Hound of the Baskervilles

by: Arthur Conan Doyle

Miss Stapleton

“Go back!” she said. “Go straight back to London, instantly.”

Miss Stapleton speaks to Watson when they first meet on the moor. Their encounter serves as one of the first clues Watson notes that something isn’t right on the moor or with the Stapletons. Miss Stapleton quickly takes back her words once she realizes she’s mistaken Watson for Sir Henry Baskerville, whom she wants to protect from her husband.

“Quite happy,” said she, but there was no ring of conviction in her words.
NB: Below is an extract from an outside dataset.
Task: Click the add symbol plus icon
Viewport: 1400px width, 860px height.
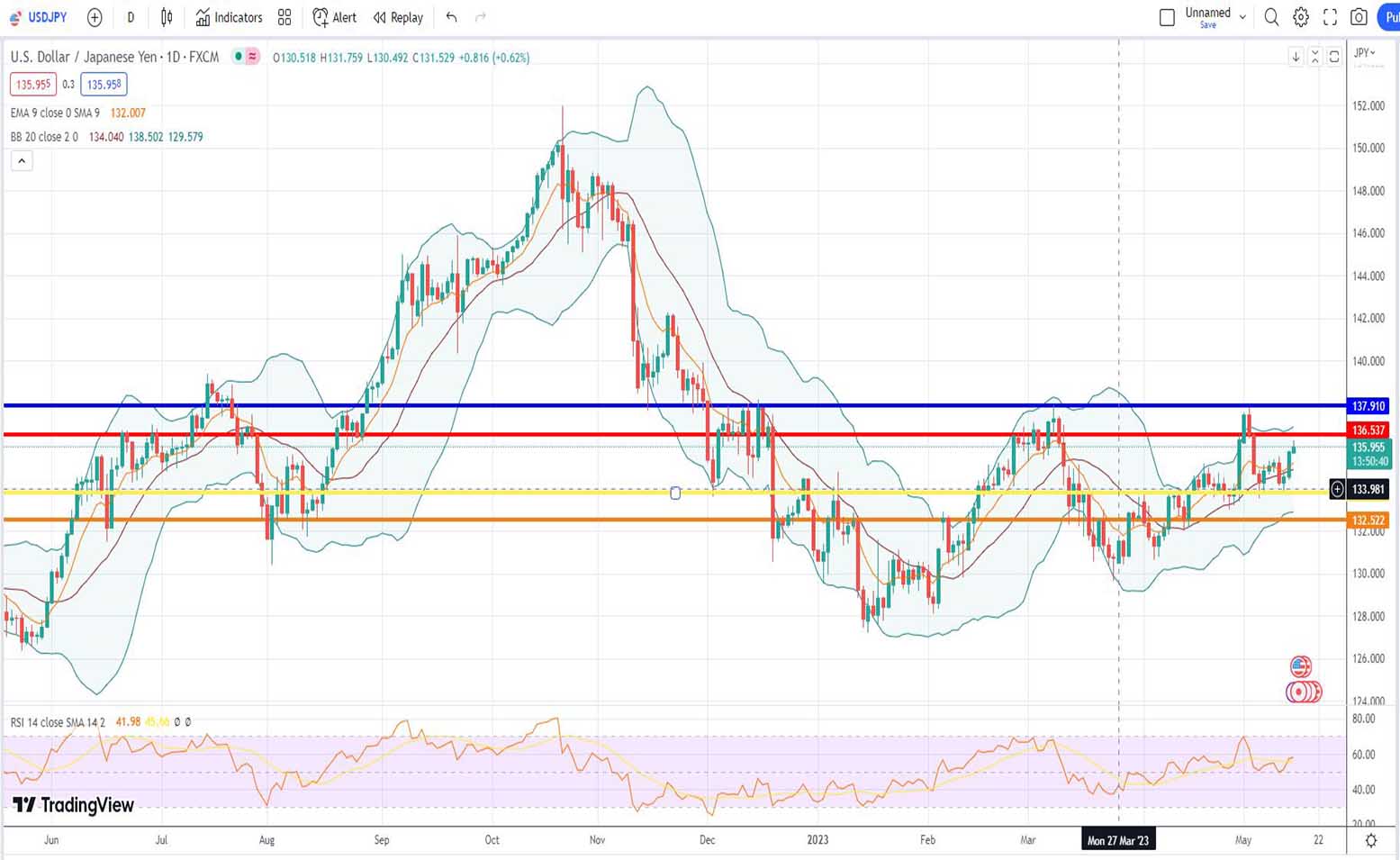Action: [x=95, y=17]
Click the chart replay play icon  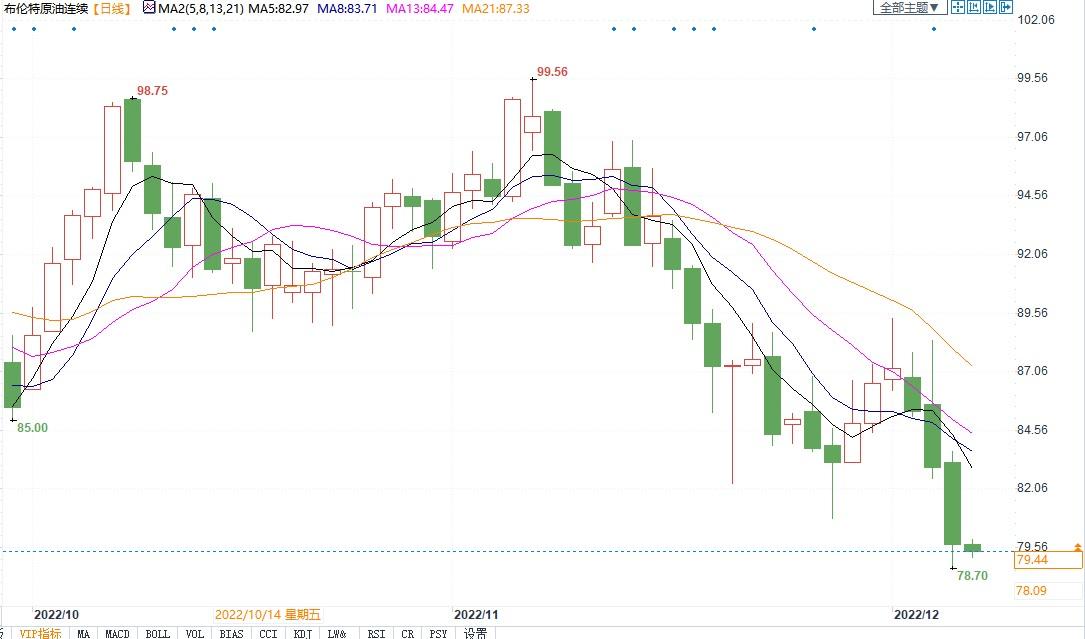[989, 8]
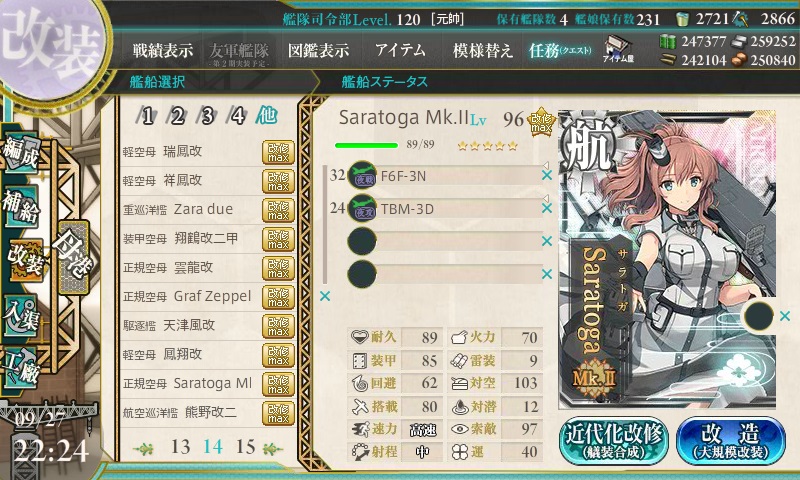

Here, Miss Stapleton’s reply that she feels happy living on the moor with her “brother,” Mr. Stapleton, doesn’t ring true to Watson’s astute ears. Watson begins to suspect that something is amiss between Miss Stapleton and Mr. Stapleton the more he observes their dynamic. Miss Stapleton’s arrival in the plot and her enigmatic responses stand as Watson’s first major break in the case.

No, no, I did not mean my husband. Sir Henry? Is he safe?

When Miss Stapleton is found bound and gagged inside Merripit House, her first words focus on Henry, not her husband, Mr. Stapleton. Miss Stapleton’s concern for Sir Henry Baskerville’s welfare demonstrates her potential feelings but also her regret for her husband’s murderous actions on the moor. Miss Stapleton has finally found a degree of relief.

It is my mind and soul that he has tortured and defiled . . . I could endure it all . . . as long as I could still cling to the hope that I had his love, but now I know that in this also I have been his dupe and his tool.

Miss Stapleton’s confession after being freed serves as a plot device to tie together the loose ends of the case of the hound for Sherlock and Watson and reveals her feelings and motivations as an unwilling accomplice in the Baskerville murders. Her admission also calls into question whether she really had any feelings for Sir Henry Baskerville.

“He may find his way in, but never out,” she cried.

Miss Stapleton, overcome with emotion, cries to Watson and Sherlock that her husband will never find his way across the mire now that a thick fog has settled in. Miss Stapleton’s claim is supported by a foreshadowing earlier in the novel as Mr. Stapleton and Watson watch a horse get sucked into the treacherous marshlands and sink to its death.